- [EXCERPTED TEXT]:
Segment Open

Mauro Richeze takes first win of Korea 

Tour de Korea | Sunday, April 22, 2012  STAGE 1: Incheon - Seoul  52km

Huddled at the start line of today’s first Tour de Korea stage, 121 riders shivered as frigid winds forced whispy rain onto their exposed limbs whilst the countdown to 10:40am ticked slowly by.

Mercifully, the moment came when the group, in front of a small but enthusiastic bevy of cycling fans, was able to put cleat to pedal and slowly roll through the neutral zone on their way to the official race start, 3.2 kilometres away. For some eager – or perhaps, just very cold - riders, the start did not come soon enough, so they rode slightly ahead of the race director’s car attempting to force the pace. Seven long minutes later, the official cars pulled ahead and the closed-off multi-lane motorways began guiding the peloton towards Seoul’s Olympic Park.

Within seconds, Seoul Cycling Team’s Joon Yong Seo launched himself from the bunch, giving viewers of the race – broadcast live in Seoul by KBS News – their first taste of excitement. Seo’s escapade lasted a mere two kilometres before the main group enveloped him. Wet roads and slick road markers seemed to provide no deterrent whatsoever from subsequent attacks, but the speeding peloton refused to yield to individual glory.

Segment Closed

- [THE TASK]: In the Tour de Korea stage report, rewrite the passage from "Within seconds, Seoul" up to and including "to individual glory.", changing "Wet roads" to "Rain-soaked roads". The data below is taken from a different source than the race report.

- [STORED DATA]:
Segment Open

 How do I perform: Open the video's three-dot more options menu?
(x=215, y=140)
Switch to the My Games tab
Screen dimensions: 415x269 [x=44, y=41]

Segment Closed

- [WRITTEN ANSWER]:
Within seconds, Seoul Cycling Team’s Joon Yong Seo launched himself from the bunch, giving viewers of the race – broadcast live in Seoul by KBS News – their first taste of excitement. Seo’s escapade lasted a mere two kilometres before the main group enveloped him. Rain-soaked roads and slick road markers seemed to provide no deterrent whatsoever from subsequent attacks, but the speeding peloton refused to yield to individual glory.